Para além dos efeitos psicológicos, o Portal M! perguntou ao professor como a educação pode assegurar que o desenvolvimento da Inteligência Artificial leve em consideração questões de saúde mental. Neste sentido, Fernando propõe uma reflexão sobre o período em que a internet era considerada mais saudável, antes da disseminação das redes sociais. Adicionalmente, ele sugere que os professores incentivem os estudantes a participar de comunidades online menos hostis.
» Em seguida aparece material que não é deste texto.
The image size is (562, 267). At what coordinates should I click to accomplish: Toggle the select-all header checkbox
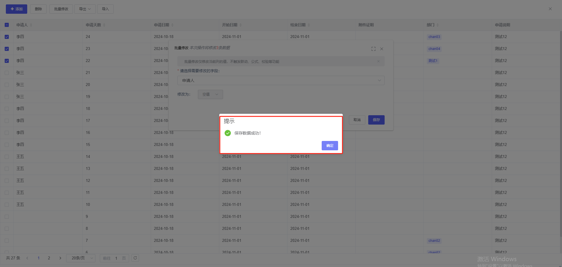[x=7, y=25]
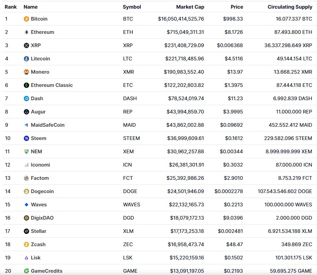Sort by the Price column

[236, 7]

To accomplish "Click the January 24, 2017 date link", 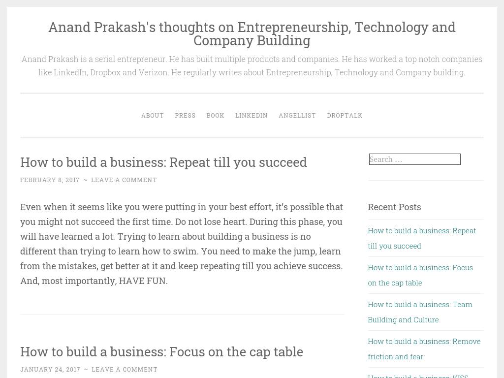I will (50, 369).
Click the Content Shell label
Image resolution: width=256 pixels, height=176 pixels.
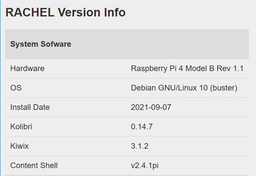(34, 165)
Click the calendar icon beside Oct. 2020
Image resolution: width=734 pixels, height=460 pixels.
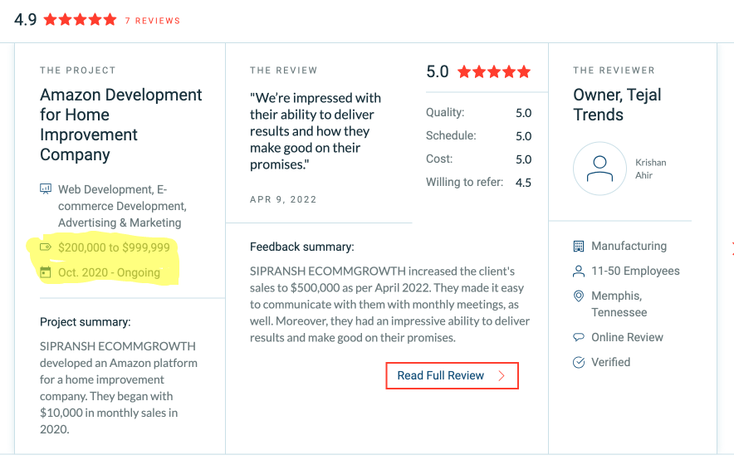(x=46, y=272)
“Os pais têm mais poder nessa situação e podem se informar mais a respeito dos riscos da IA – tanto as generativas quanto as de recomendação das redes – no intuito de orientar crianças e adolescentes”, finalizou. 

Sobre o professor

Fernando Nunes é um professor que ajuda outros a incrementar suas aulas com metodologias ativas e tecnologias educacionais. Bacharel e Licenciado em Física pela Universidade Federal de Minas Gerais (UFMG) e especialista em Ensino de Informática aplicada à educação pelo IFRJ, possui experiência como coordenador de inovação, professor de Física, professor de Pensamento Computacional e Ciências na rede particular de ensino.

Também atuou como laboratorista de Física e Robótica Educacional e como professor de laboratório de Física. Seu foco de pesquisa atual é o ‘Pensamento Computacional na Educação Básica’.